Es war das vierte Mal, dass sich Iserlohn an den weltweiten Streiktagen für die Umwelt beteiligt hat. Erneut führte der Zug am Mittag vom Hembergparkplatz über die Baarstraße und durch die Fußgängerzone zum Schillerplatz, wo die Demonstration mit Kundgebungen und Aktionen endete. Mit rund 300 Besuchern, von denen fast mehr als die Hälfte Erwachsene waren, war die Demonstration deutlich kleiner als noch beim letzten Mal, laut und öffentlichkeitswirksam wurde es aber dennoch. Und die lautstark skandierten Sprüche gingen auch klar in Richtung Konsum-Maßlosigkeit: „Es gibt kein Recht, ‘nen SUV zu fahren.“ Deutliche Worte fand auch Fridays-Aktivist Fin Jäcker aus Hemer. „Ich habe keinen Bock mehr, in der Adventszeit von unnötigem Scheiß vollgestopft zu werden, der auf Kosten von Menschen und Umwelt geht“, rief der Schüler und legte noch ein „Fuck Black Friday“ nach.
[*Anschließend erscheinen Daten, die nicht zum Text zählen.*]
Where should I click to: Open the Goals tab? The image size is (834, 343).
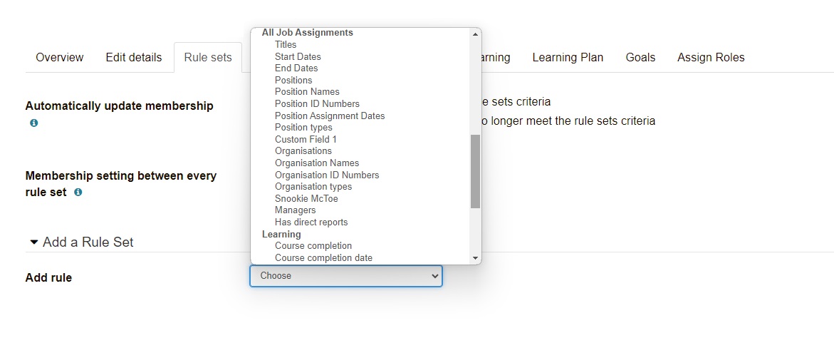tap(640, 57)
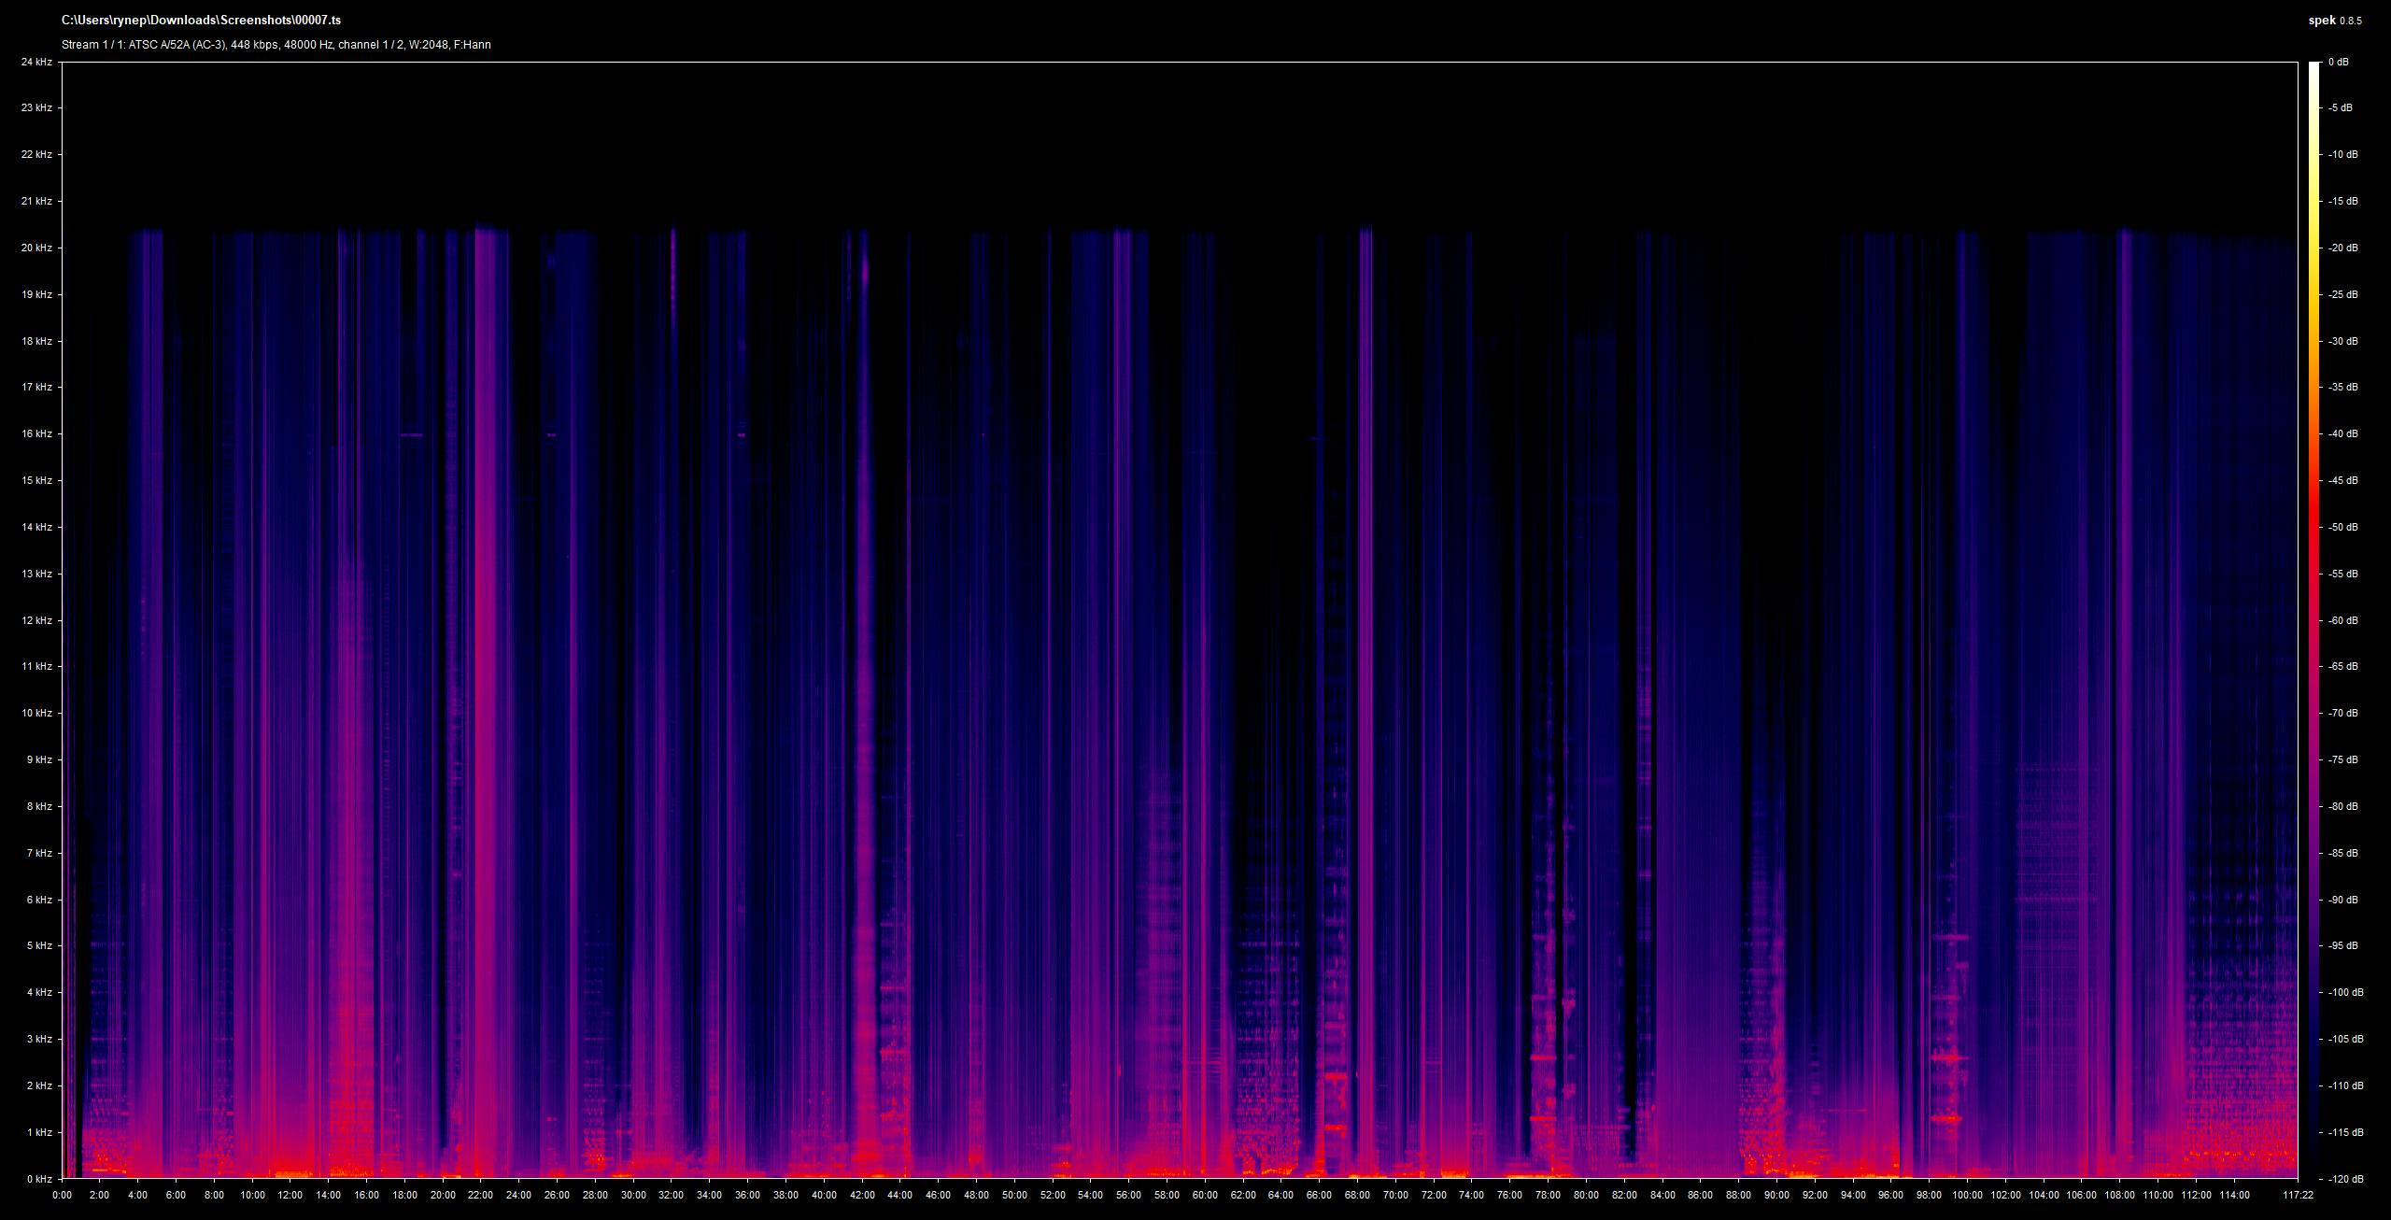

Die gestrige Demo stand aber auch im Zeichen der Klimakonferenz in Madrid, des Klimapaektes der Bundesregierung, das als ein „Glas Wasser auf ein brennendes Haus“ bezeichnet wurde, und vieler anderer Themen rund um den Umweltschutz, die die vielen Redner auf dem Schillerplatz anführten. Ans Mikrofon traten unter anderem Detlev Paul (FriedensPlenum), Sylvia Olbrich (Flüchtlingshilfe) und Manuel Huff (Die Linke), der kritisierte, dass sich der Rat der Stadt nicht dazu hatte durchringen können, den Klimanotstand auszurufen. Das EU-Parlament sei diesen Schritt gegangen und habe damit eine klarere Haltung gezeigt als der Stadtrat. Martin Luckert, designierter Bürgermeisterkandidat der SPD, verteidigte die Entscheidung und setzt auf konkrete Maßnahmen vor Ort. „Ich möchte einen kostenfreien öffentlichen Personennahverkehr und mehr Platz für Fahrräder auf unseren Straßen“. Im Januar soll es Klima-Workshops der Stadt geben, bei denen sich ausdrücklich auch die Fridays-Vertreter mit ihren Ideen einbringen sollen.
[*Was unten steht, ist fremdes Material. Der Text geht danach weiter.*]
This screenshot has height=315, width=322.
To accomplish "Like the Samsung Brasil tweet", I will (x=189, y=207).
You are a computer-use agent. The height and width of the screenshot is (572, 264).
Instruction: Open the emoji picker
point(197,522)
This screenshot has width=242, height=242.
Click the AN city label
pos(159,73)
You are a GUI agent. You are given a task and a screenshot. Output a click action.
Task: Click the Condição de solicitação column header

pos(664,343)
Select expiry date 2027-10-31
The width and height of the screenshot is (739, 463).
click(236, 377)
Ebenfalls im Januar reisen die Iserlohner Fridays-Aktivisten nach Brüssel zum EU-Parlamanet, wo sie auf Einladung von Dr. Peter Liese am Umweltausschuss teilnehmen. Dort wollen sie den Politikern die rote Karte zeigen – und zwar nicht nur eine, sondern möglichst viele. Gestern verteilten sie rote Karten an die Demonstranten, damit diese ihre Wünsche oder ihre Kritik darauf schreiben können. Ein weiterer Höhepunkt der Schlusskundgebung war aber – wie bei den ersten drei Demos auch – der Poetry-Slam-Vortrag der 16-jährigen Amelie Werner aus Altena, die das Thema Umwelt sehr poetisch, emotional und unverfälscht angeht.